The construction industry has been facing two major problems as of recent— a decreasing labor force and having to maintain environmental sustainability on projects. The industry is having difficulty addressing the decrease in available workers with unemployment at record lows while more people are choosing a college education over jobs in construction and other technical trades.
The practice of green construction, however, has seen much more success and popularity within the sector.
20 percent of the world’s emissions are emitted from the building and construction industry, according to a report by the World Green Building Council. Many building companies have been experimenting with recyclable materials and even products like self-healing asphalt.
A new way to “build green” that has been getting a lot of attention is timber.

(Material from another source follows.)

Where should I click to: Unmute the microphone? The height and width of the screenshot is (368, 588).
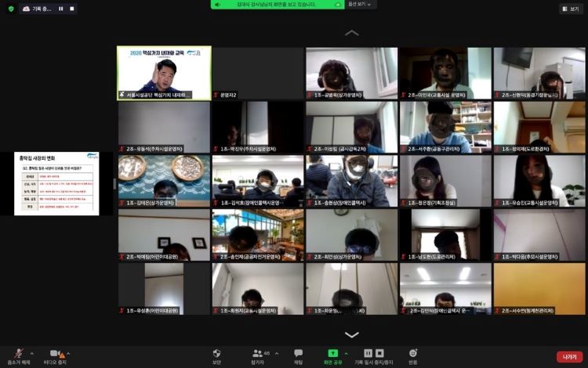18,355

Once thought as an antiquated material with more pitfalls than benefits, many big cities across the nation are experimenting with “mass timber buildings” that could provide some important eco-friendly results.

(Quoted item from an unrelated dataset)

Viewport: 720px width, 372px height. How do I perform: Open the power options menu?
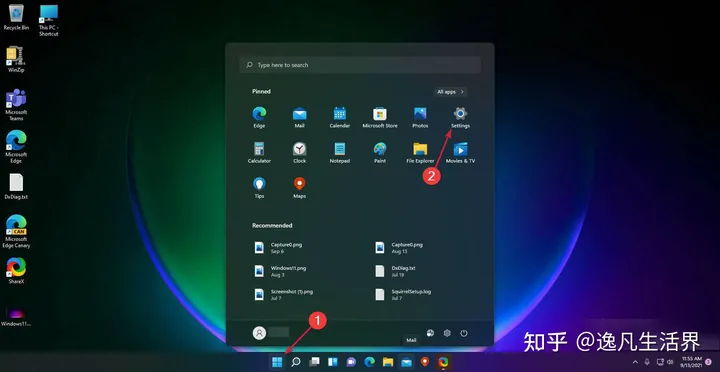(464, 333)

There are three major advantages to “tall timber” structures: the material emits far less carbon dioxide than comparable materials, is more fire-resistant than concrete, and can turn out to be significantly cheaper than steel. However, many cities currently have restrictions on the height that wood-based structures can build to, reducing the ability for timber to be used in many commercial projects.
The state of Oregon became the first in the US to legalize mass timber structures, eliminating the six-story height restriction previously placed on wooden structures and enabling the construction of some of the first wooden high-rises in the country.

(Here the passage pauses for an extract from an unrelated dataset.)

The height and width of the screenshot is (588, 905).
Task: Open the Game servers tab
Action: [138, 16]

In Toronto, Sidewalk Labs, a subsidiary of Google’s parent company Alphabet, is building a high-tech sustainable neighborhood in the heart of the city that could end up being the largest mass timber development in the world.
Plan on hearing more about mass timber use in a construction development as cities loosen restrictions in an effort to increase sustainability. From New York to Chicago, plans for mass timber high-rises and mixed-use buildings are being seriously considered and legislated appropriately.